Ten states allow medical aid-in-dying, including California, Hawaii, Colorado, Oregon, Washington and Montana.

Opponents of the bill warned the statute could have been used to harm mentally indigent, disabled and otherwise marginalized people who might be coerced into ending their life. But supporters, including terminally sick patients, maintain more than 82% of Nevadans support the practice that allows an ending to “unbearable suffering.”

“Governor Lombardo has failed to provide relief for dying Nevadans like me who wanted all the medical options this bill provided,” Lynda Brooks-Bracey, a 57-year-old Las Vegas mother of four dying of metastatic pancreatic cancer and advocate for the policy, said in a statement. “It’s sad to me and my family that our governor did not allow his terminally ill constituents to be heard.”

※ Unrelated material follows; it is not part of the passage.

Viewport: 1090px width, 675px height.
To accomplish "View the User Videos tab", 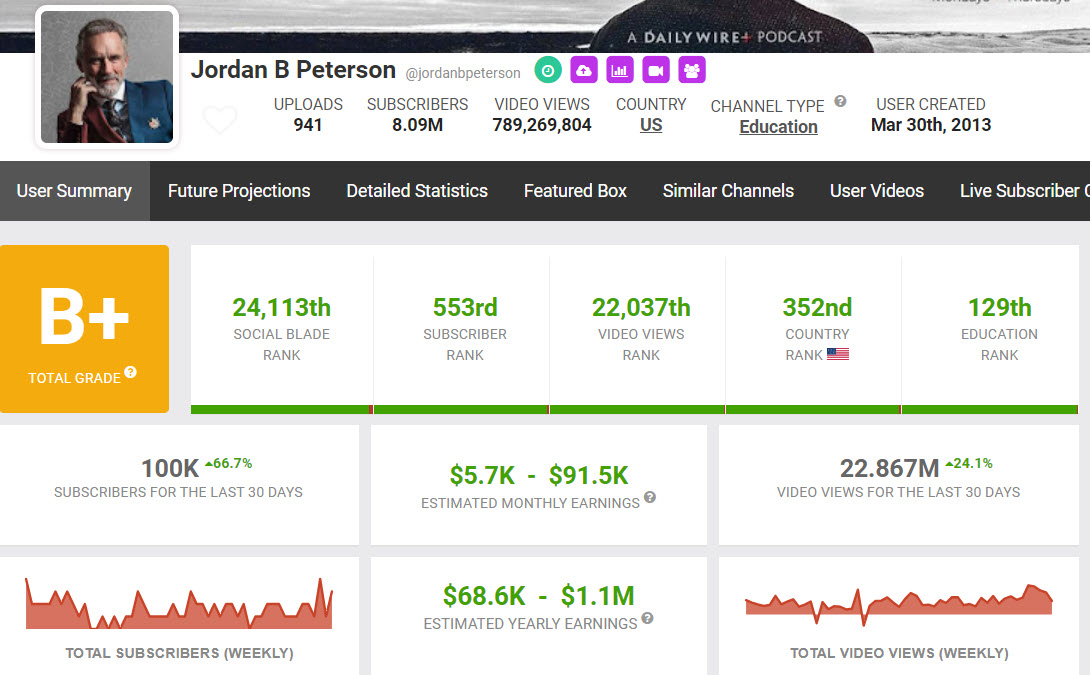I will click(x=877, y=191).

Veto on prescription drug cost cap

Lombardo also vetoed Assembly Bill 250, a Democrat-backed bill that made it to his desk along partisan lines that aimed to cap prescription drug prices at a rate negotiated by Medicare as prescribed by the Inflation Reduction Act passed last year by Congress.

In his veto message, Lombardo said Medicare’s “Maximum Fair Price” ceiling does “not reference prices or objective external benchmarks rather, they are prices that manufacturers are compelled to make available with respect to Medicare beneficiaries because failure to do so will result in an excise tax, of an amount up to 1900% of daily sales and, potentially, an exclusion from doing business with Medicare and Medicaid in the future.”

The governor added that reliance on the ceiling would undermine Congress.

“Critically, AB 250 would set arbitrary price caps in Nevada based on federal decisions with no review or consideration from state stakeholders,” Lombardo wrote. ”These caps could restrict patients’ access to medicines and result in less innovative treatments for patients.

“Though price-setting policies are often aimed at the admirable goal of increasing access to care, the unintended consequences of many, if not most, related pricing regulations have been a decrease in innovation as bureaucratic entities tend to focus their investments on the policies or diseases they determine to be most worthy of support — not on patient-outcomes.”